**Saved data entries:**
------------------------------
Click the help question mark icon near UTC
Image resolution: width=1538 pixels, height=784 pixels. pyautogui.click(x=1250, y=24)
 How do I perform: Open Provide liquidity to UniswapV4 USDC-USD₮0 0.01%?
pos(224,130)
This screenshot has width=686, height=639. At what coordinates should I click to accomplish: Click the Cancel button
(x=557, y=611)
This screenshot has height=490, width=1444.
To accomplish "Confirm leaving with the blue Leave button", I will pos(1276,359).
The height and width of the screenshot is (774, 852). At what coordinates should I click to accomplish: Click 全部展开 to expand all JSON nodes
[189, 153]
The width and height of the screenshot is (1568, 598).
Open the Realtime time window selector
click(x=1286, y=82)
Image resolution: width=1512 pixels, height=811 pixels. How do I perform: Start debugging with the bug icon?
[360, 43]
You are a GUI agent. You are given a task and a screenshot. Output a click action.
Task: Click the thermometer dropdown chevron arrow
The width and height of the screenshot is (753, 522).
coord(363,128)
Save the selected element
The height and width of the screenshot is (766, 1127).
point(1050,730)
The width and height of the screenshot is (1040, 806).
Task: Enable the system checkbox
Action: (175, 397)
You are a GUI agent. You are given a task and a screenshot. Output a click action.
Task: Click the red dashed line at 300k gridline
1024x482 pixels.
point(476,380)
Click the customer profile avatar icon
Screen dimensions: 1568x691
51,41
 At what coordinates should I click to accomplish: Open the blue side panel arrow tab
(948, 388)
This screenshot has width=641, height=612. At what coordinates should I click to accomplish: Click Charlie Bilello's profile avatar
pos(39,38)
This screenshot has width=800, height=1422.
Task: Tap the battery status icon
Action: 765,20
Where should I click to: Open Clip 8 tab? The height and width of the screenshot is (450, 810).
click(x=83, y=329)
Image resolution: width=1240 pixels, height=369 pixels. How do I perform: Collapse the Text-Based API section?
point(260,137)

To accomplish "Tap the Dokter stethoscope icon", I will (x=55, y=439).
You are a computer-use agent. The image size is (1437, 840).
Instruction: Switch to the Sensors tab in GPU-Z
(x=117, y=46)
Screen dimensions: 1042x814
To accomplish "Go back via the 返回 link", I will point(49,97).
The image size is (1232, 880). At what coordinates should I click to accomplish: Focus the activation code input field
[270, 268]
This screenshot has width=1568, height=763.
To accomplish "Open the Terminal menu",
------------------------------
**TASK STATEMENT:** The full set of entries above should be given again exactly.

**WRITTEN RESPONSE:**
Click the help question mark icon near UTC
Image resolution: width=1538 pixels, height=784 pixels. pyautogui.click(x=1250, y=24)
 How do I perform: Open Provide liquidity to UniswapV4 USDC-USD₮0 0.01%?
pos(224,130)
This screenshot has width=686, height=639. At what coordinates should I click to accomplish: Click the Cancel button
(x=557, y=611)
This screenshot has height=490, width=1444.
To accomplish "Confirm leaving with the blue Leave button", I will pos(1276,359).
The height and width of the screenshot is (774, 852). At what coordinates should I click to accomplish: Click 全部展开 to expand all JSON nodes
[189, 153]
The width and height of the screenshot is (1568, 598).
Open the Realtime time window selector
click(x=1286, y=82)
Image resolution: width=1512 pixels, height=811 pixels. How do I perform: Start debugging with the bug icon?
[360, 43]
You are a GUI agent. You are given a task and a screenshot. Output a click action.
Task: Click the thermometer dropdown chevron arrow
The width and height of the screenshot is (753, 522).
coord(363,128)
Save the selected element
The height and width of the screenshot is (766, 1127).
point(1050,730)
The width and height of the screenshot is (1040, 806).
Task: Enable the system checkbox
Action: (175, 397)
You are a GUI agent. You are given a task and a screenshot. Output a click action.
Task: Click the red dashed line at 300k gridline
1024x482 pixels.
point(476,380)
Click the customer profile avatar icon
Screen dimensions: 1568x691
51,41
 At what coordinates should I click to accomplish: Open the blue side panel arrow tab
(948, 388)
This screenshot has width=641, height=612. At what coordinates should I click to accomplish: Click Charlie Bilello's profile avatar
pos(39,38)
This screenshot has width=800, height=1422.
Task: Tap the battery status icon
Action: 765,20
Where should I click to: Open Clip 8 tab? The height and width of the screenshot is (450, 810).
click(x=83, y=329)
Image resolution: width=1240 pixels, height=369 pixels. How do I perform: Collapse the Text-Based API section?
point(260,137)

To accomplish "Tap the Dokter stethoscope icon", I will (x=55, y=439).
You are a computer-use agent. The image size is (1437, 840).
Instruction: Switch to the Sensors tab in GPU-Z
(x=117, y=46)
Screen dimensions: 1042x814
To accomplish "Go back via the 返回 link", I will point(49,97).
The image size is (1232, 880). At what coordinates should I click to accomplish: Focus the activation code input field
[270, 268]
This screenshot has width=1568, height=763.
To accomplish "Open the Terminal menu",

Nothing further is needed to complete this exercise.